» **Work to be completed**:
Please repeat, exactly as written, the line containing "Task: Click the" and every line after it through the end of the records below, leaving out any pictures.

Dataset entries
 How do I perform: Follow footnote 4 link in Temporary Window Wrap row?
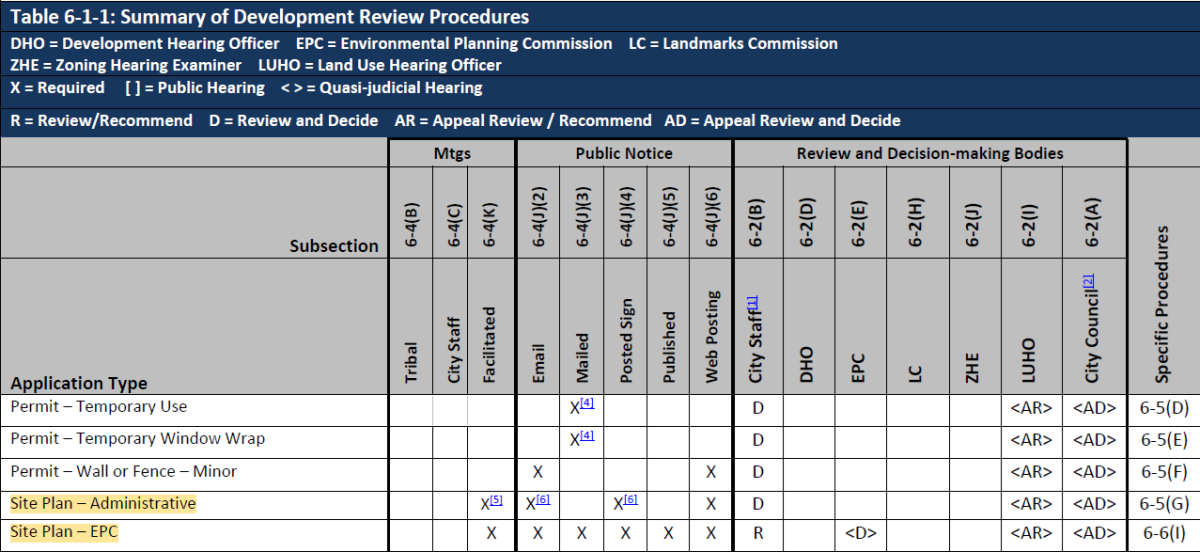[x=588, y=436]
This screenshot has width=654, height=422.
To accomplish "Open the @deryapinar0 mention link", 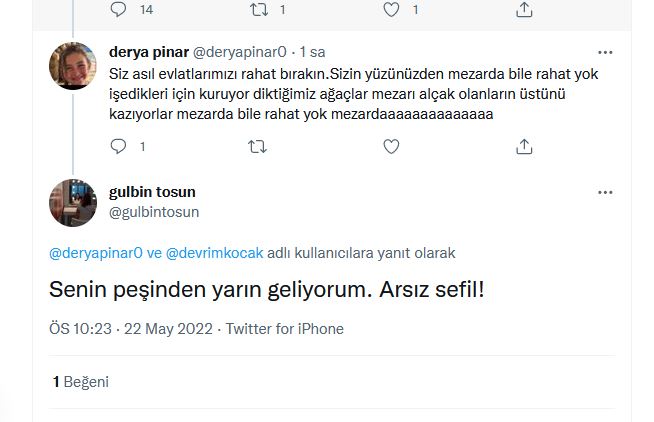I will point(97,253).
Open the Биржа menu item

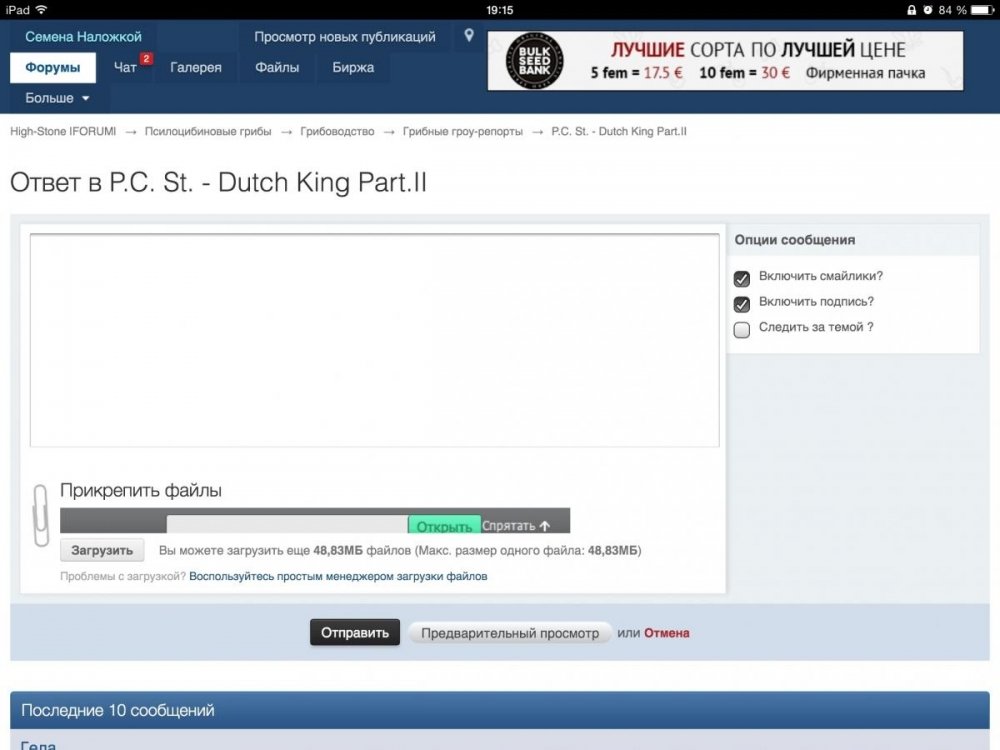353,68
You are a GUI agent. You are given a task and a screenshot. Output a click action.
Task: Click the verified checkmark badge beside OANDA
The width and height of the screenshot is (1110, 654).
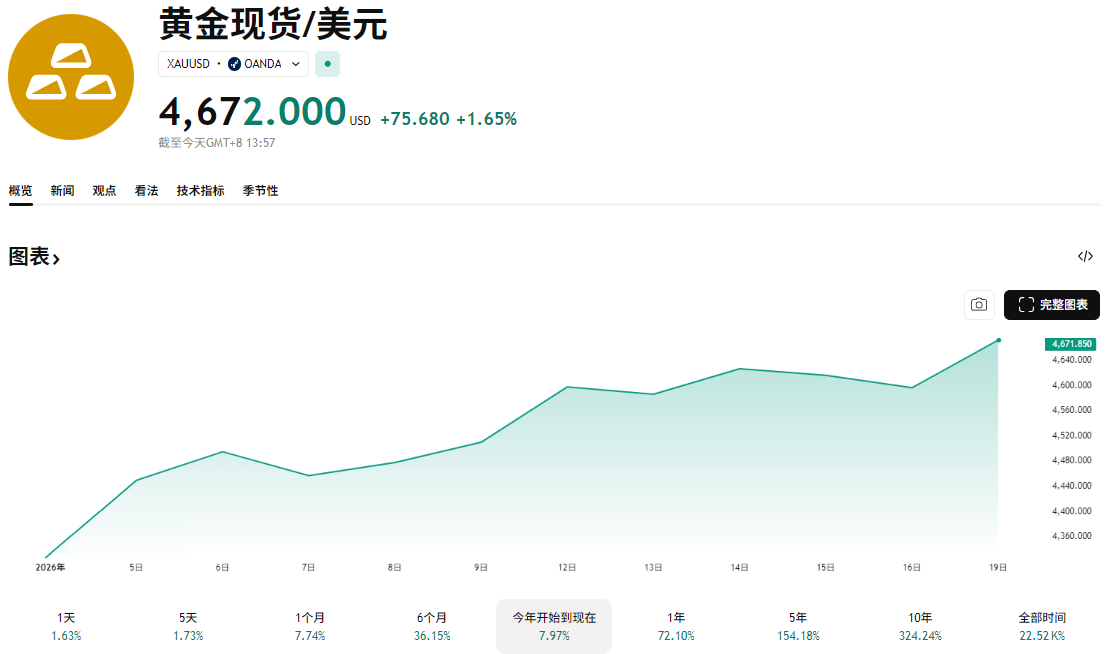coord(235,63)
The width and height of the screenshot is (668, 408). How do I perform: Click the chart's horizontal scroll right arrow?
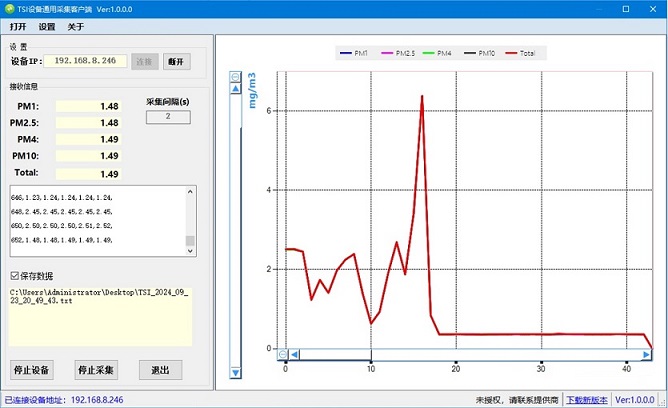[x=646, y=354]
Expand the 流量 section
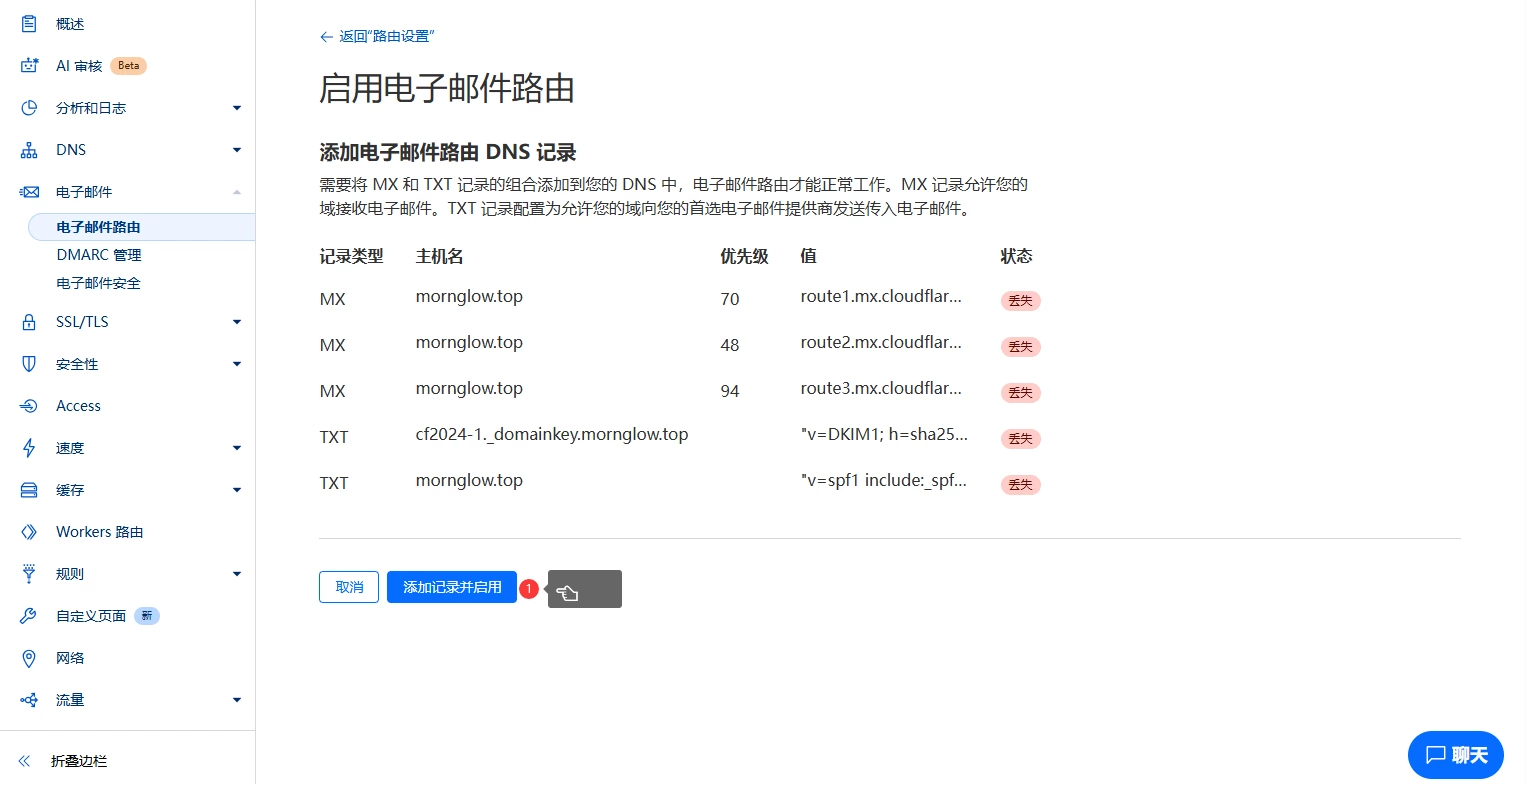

» **Solution for this task**:
Task: Click the verified checkmark badge beside OANDA
The width and height of the screenshot is (1110, 654).
coord(235,63)
The width and height of the screenshot is (668, 408). How do I perform: Click the chart's horizontal scroll right arrow?
[x=646, y=354]
Expand the 流量 section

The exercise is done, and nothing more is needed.